(Rows for locating text and elements)

┄┄┄┄┄┄┄┄┄┄

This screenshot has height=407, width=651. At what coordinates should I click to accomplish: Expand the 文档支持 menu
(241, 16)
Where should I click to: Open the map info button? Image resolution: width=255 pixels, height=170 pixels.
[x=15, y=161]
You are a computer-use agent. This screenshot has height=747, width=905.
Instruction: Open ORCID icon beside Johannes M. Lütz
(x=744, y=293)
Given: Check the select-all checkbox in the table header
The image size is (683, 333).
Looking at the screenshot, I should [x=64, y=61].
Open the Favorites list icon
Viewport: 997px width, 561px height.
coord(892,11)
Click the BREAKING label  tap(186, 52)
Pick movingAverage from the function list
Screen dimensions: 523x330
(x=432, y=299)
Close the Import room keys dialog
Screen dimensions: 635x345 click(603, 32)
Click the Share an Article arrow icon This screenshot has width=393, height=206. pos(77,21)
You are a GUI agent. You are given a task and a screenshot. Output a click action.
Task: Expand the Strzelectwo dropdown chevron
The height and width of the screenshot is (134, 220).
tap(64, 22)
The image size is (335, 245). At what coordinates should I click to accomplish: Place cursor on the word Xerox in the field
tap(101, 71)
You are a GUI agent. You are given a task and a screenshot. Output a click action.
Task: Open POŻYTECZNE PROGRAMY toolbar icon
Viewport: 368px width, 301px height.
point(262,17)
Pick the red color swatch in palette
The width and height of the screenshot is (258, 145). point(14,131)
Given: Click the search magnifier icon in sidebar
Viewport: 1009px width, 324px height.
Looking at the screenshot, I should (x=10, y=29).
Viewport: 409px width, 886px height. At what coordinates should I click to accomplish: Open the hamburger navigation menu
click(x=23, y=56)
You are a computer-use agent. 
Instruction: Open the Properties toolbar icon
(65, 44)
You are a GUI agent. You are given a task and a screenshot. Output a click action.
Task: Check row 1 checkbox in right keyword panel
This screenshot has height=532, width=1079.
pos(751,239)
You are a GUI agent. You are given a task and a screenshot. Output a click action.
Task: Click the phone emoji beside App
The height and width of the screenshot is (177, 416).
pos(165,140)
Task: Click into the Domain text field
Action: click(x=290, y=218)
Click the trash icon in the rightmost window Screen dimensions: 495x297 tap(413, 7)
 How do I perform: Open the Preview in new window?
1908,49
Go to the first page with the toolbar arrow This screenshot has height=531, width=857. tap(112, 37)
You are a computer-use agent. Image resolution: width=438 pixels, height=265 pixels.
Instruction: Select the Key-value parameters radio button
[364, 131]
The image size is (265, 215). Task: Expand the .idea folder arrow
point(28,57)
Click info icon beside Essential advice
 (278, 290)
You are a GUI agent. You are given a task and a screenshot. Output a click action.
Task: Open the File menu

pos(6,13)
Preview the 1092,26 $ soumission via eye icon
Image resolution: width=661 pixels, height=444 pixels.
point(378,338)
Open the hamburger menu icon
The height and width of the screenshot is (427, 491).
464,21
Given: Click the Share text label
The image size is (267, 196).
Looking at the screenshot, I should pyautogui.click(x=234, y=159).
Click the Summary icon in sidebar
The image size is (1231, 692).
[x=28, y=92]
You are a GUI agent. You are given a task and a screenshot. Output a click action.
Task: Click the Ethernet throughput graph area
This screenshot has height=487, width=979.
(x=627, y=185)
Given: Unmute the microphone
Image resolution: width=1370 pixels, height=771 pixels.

┄┄┄┄┄┄┄┄┄┄

Written exercise =>
Rewrite the lines between the line holding "Open the hamburger menu icon" and the line holding "[x=28, y=92]", inclusive, changing "text label" to "caption" and leaving everything else the same.

Answer below =>
Open the hamburger menu icon
The height and width of the screenshot is (427, 491).
464,21
Given: Click the Share caption
The image size is (267, 196).
Looking at the screenshot, I should pyautogui.click(x=234, y=159).
Click the Summary icon in sidebar
The image size is (1231, 692).
[x=28, y=92]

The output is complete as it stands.